* DATASET EXTRACT:
# # # # # # #

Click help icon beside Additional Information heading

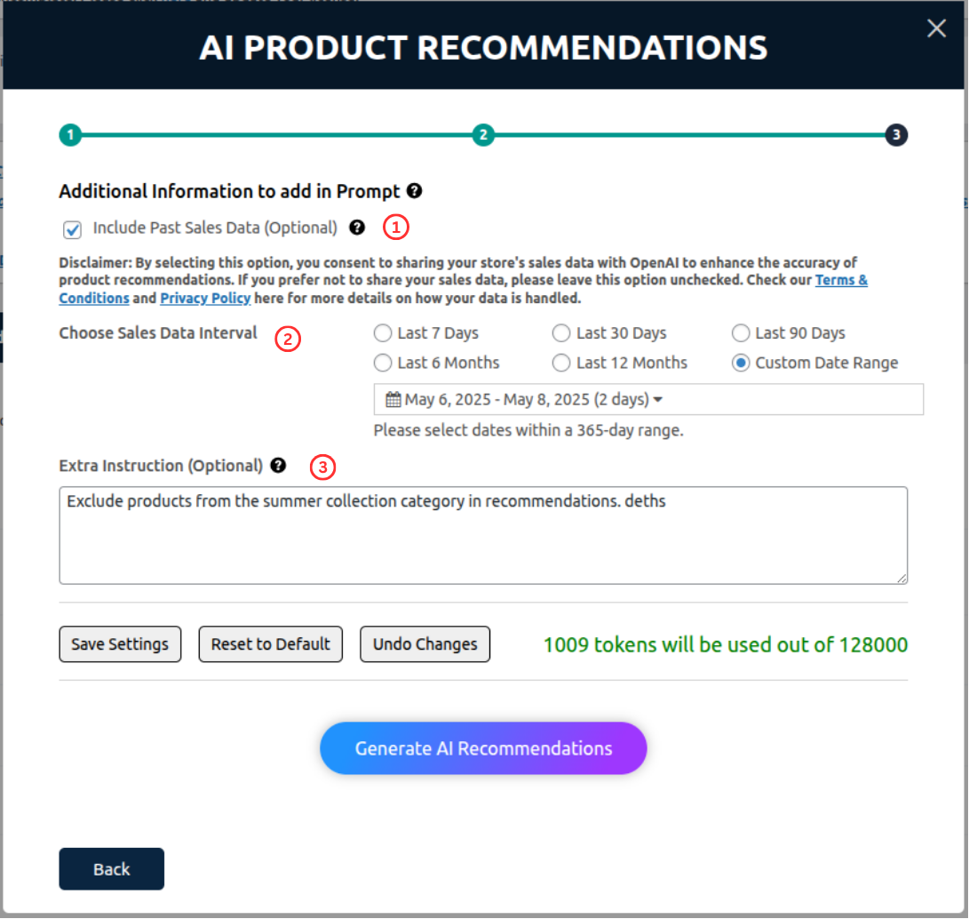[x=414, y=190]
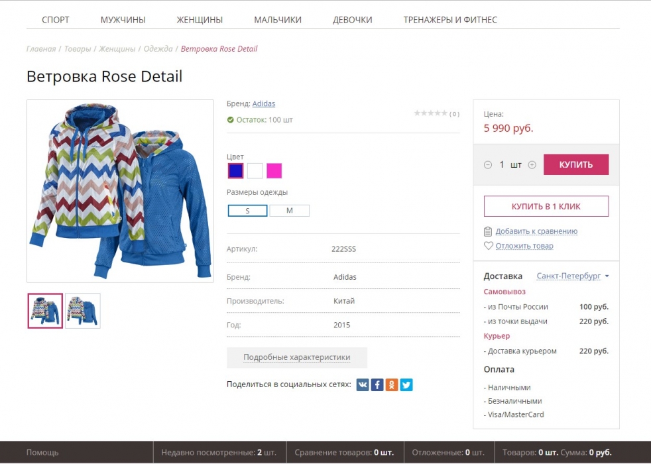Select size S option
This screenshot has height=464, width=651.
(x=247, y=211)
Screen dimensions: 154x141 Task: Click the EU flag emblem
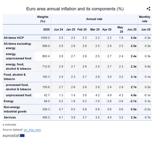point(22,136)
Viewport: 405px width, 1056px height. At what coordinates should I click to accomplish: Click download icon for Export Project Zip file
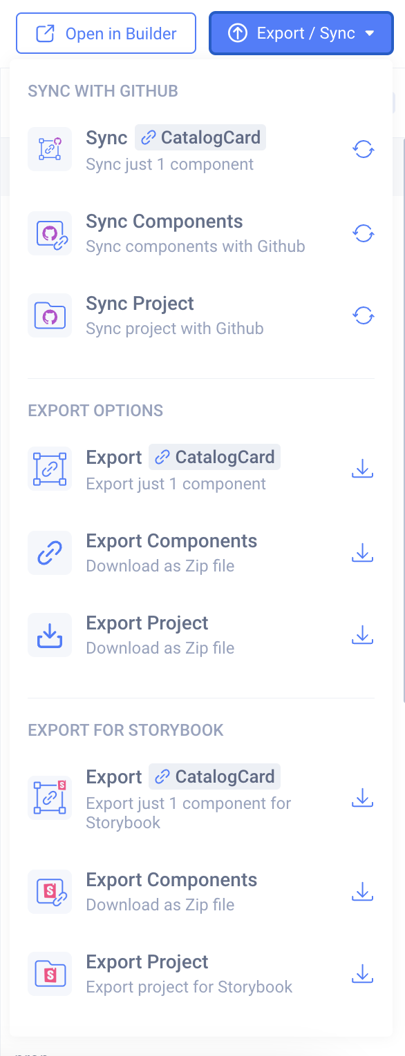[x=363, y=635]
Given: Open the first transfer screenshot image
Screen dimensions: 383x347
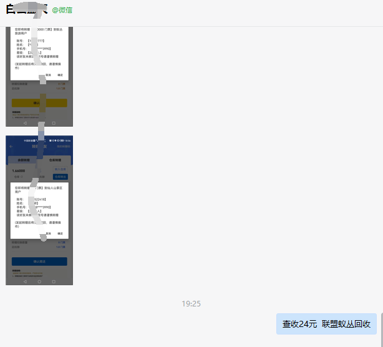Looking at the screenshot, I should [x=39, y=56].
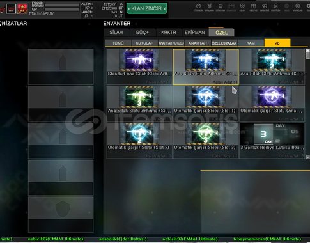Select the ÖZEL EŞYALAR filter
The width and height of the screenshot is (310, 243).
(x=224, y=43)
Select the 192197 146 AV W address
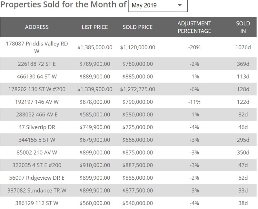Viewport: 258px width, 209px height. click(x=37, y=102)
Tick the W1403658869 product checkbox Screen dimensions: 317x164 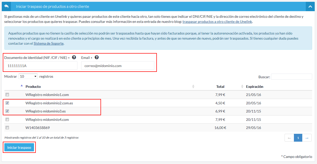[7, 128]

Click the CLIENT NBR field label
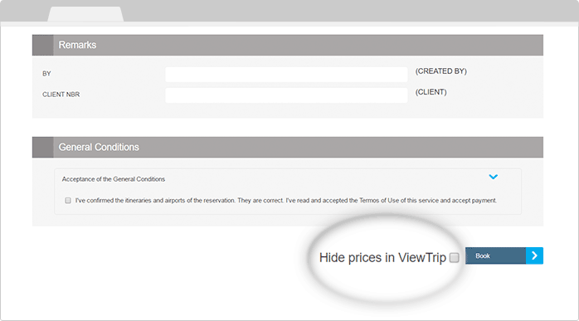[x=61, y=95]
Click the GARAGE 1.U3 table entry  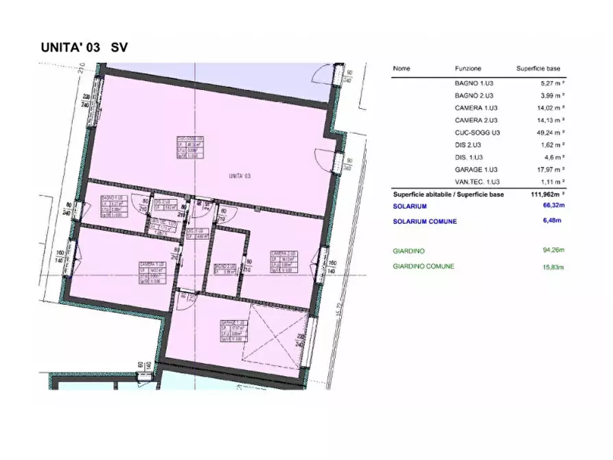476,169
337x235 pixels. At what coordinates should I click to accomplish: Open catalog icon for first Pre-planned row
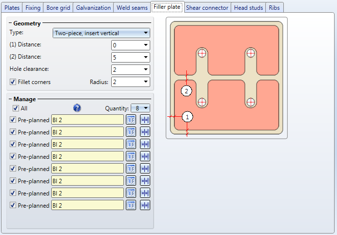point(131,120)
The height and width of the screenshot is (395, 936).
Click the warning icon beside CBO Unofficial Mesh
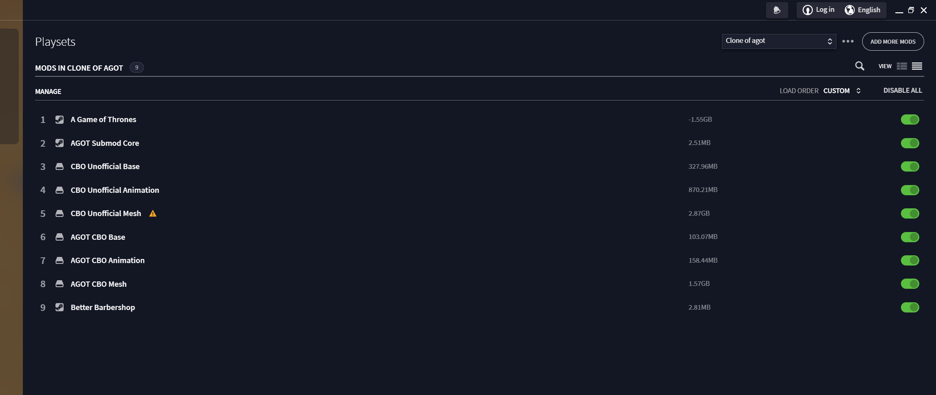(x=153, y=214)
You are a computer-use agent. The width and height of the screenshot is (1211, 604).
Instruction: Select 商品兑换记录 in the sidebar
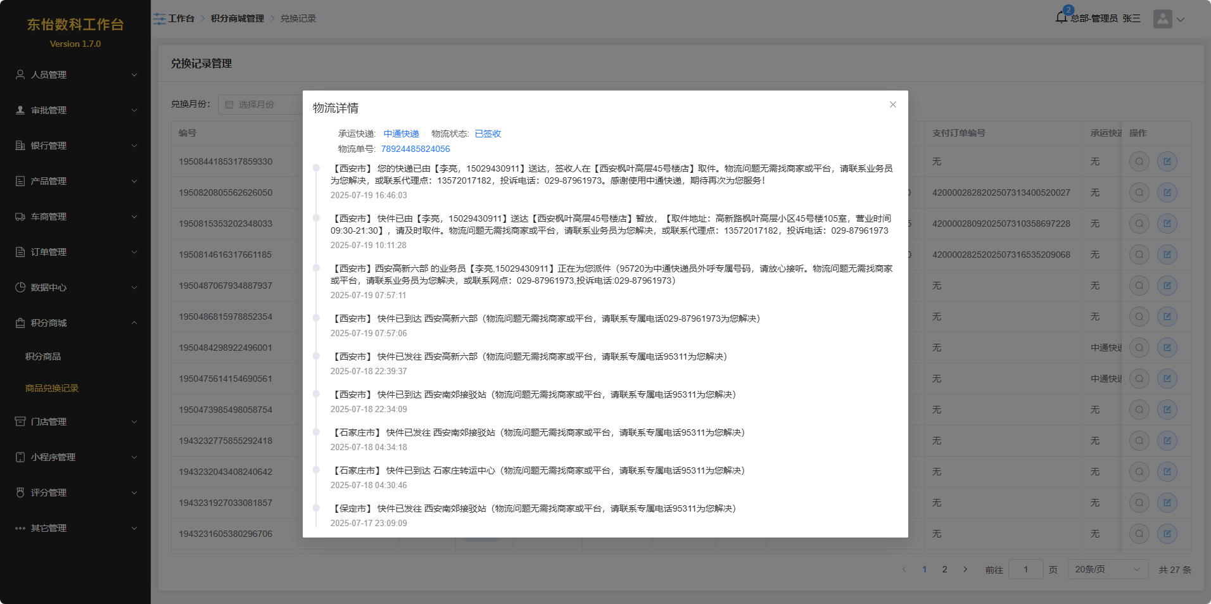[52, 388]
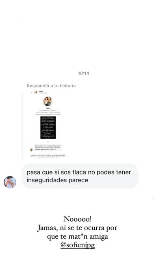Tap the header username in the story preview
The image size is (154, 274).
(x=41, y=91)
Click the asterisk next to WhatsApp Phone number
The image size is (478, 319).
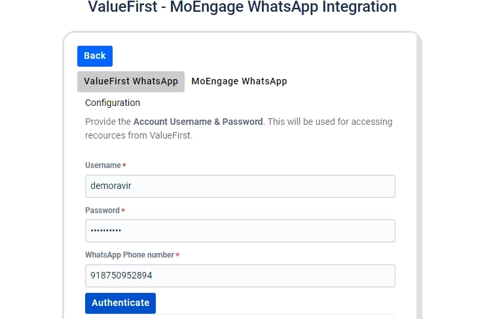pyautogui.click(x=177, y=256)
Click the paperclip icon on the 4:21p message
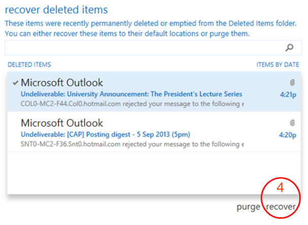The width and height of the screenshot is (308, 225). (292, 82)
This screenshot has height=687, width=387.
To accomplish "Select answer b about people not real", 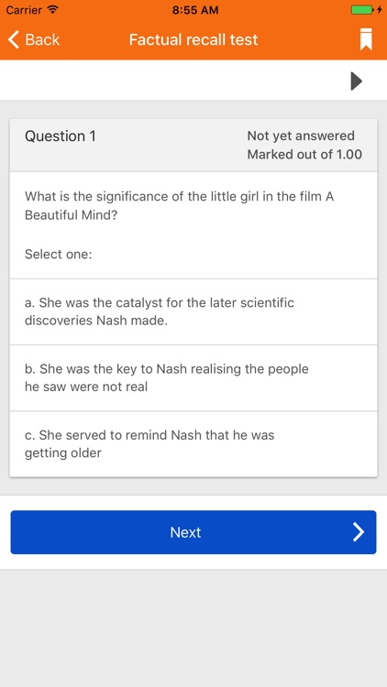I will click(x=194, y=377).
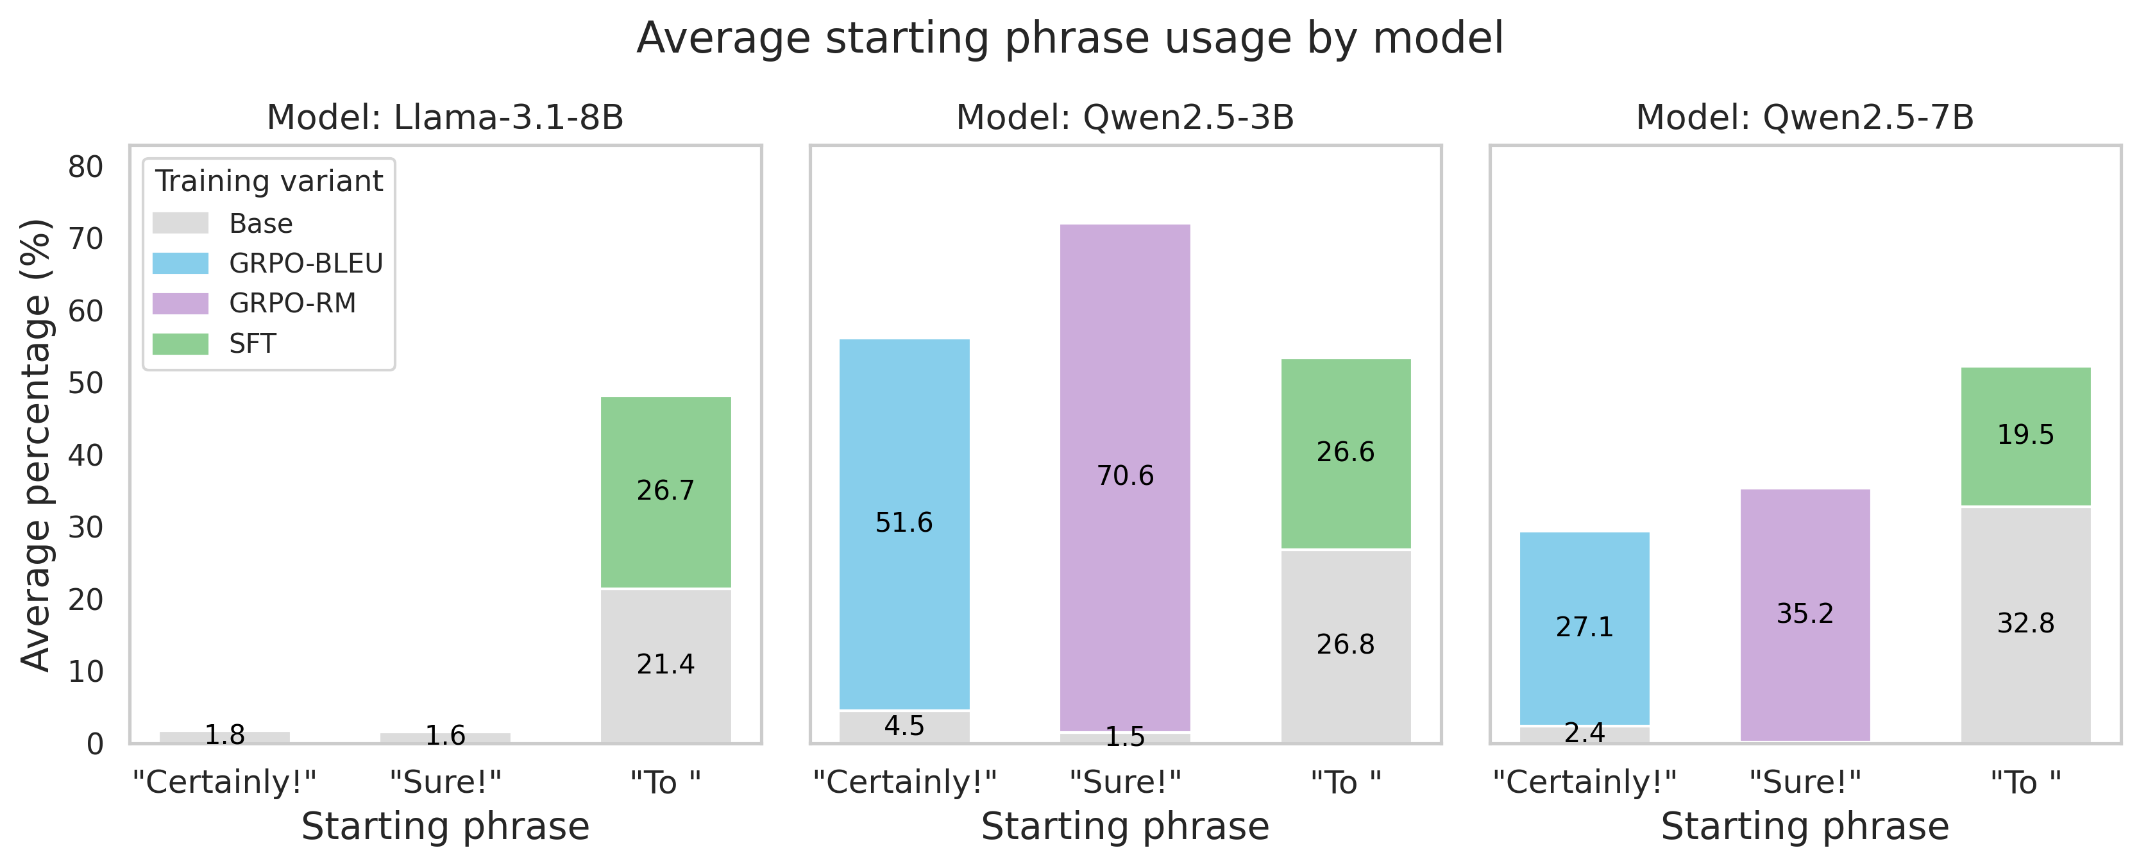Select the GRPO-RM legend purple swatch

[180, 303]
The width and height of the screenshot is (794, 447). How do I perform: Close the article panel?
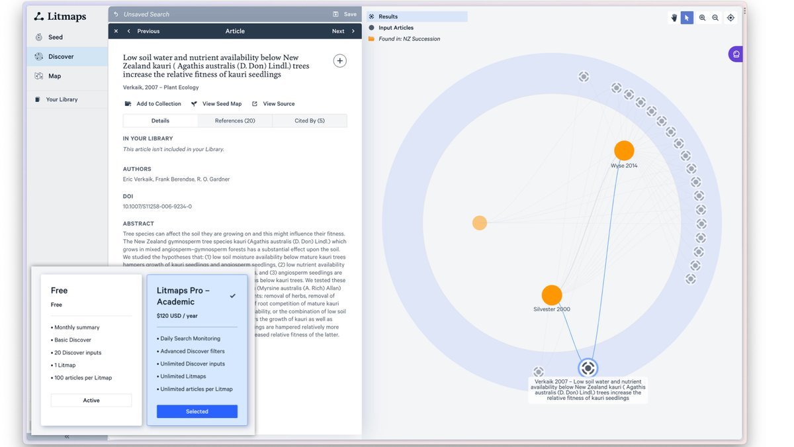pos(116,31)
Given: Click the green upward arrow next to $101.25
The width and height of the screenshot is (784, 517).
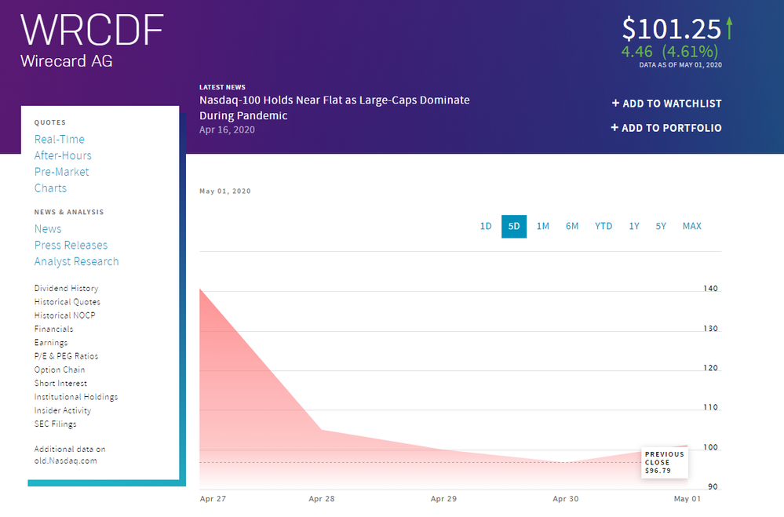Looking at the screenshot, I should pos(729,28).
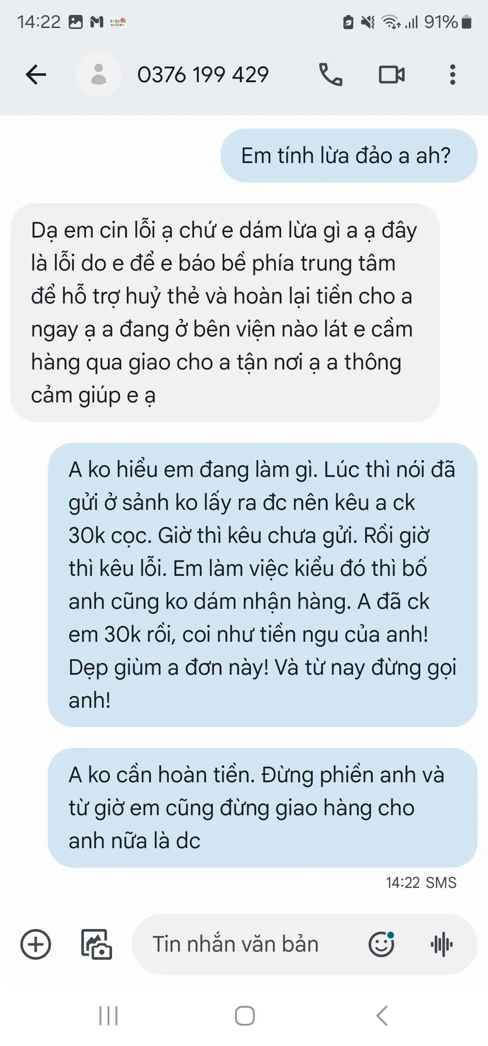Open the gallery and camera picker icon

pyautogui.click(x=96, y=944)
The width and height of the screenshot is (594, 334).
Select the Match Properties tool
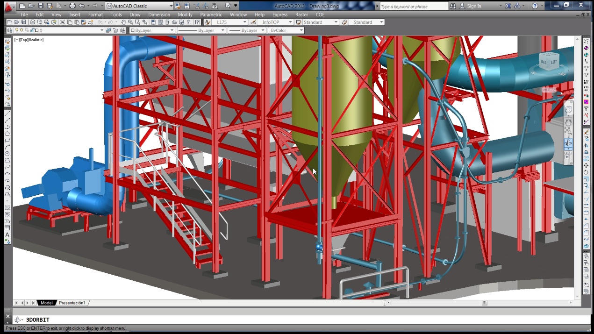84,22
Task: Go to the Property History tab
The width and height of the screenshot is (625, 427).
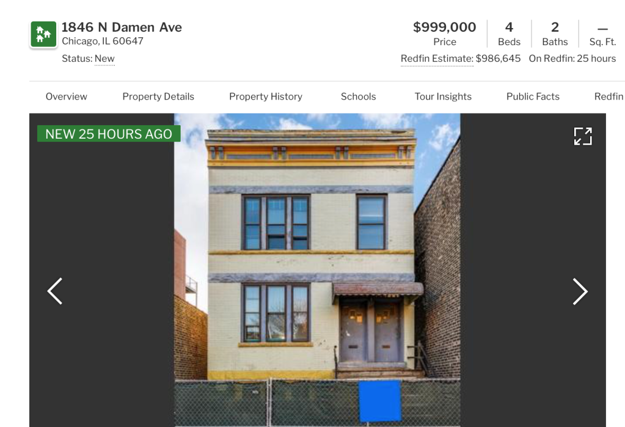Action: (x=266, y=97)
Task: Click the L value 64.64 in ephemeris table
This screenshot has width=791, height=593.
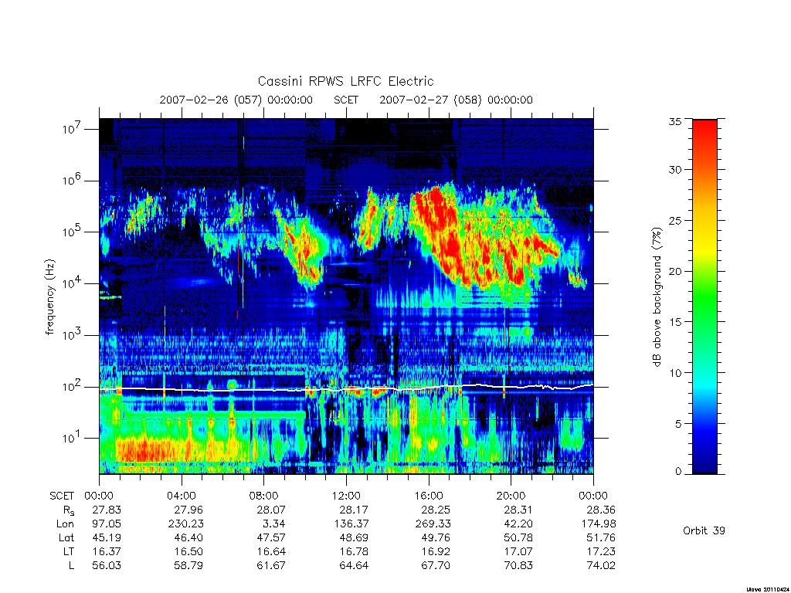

# # # # # # #

* WHAT IS REQUIRED:
Emit the lines of the data above from the one containing "The width and height of the screenshot is (625, 427)." through its final line, both endpoints included. Pictures do not belong in the output.

* RESULT FOR THIS EXERCISE:
The width and height of the screenshot is (625, 427).
Action: (x=266, y=97)
Task: Click the L value 64.64 in ephemeris table
This screenshot has width=791, height=593.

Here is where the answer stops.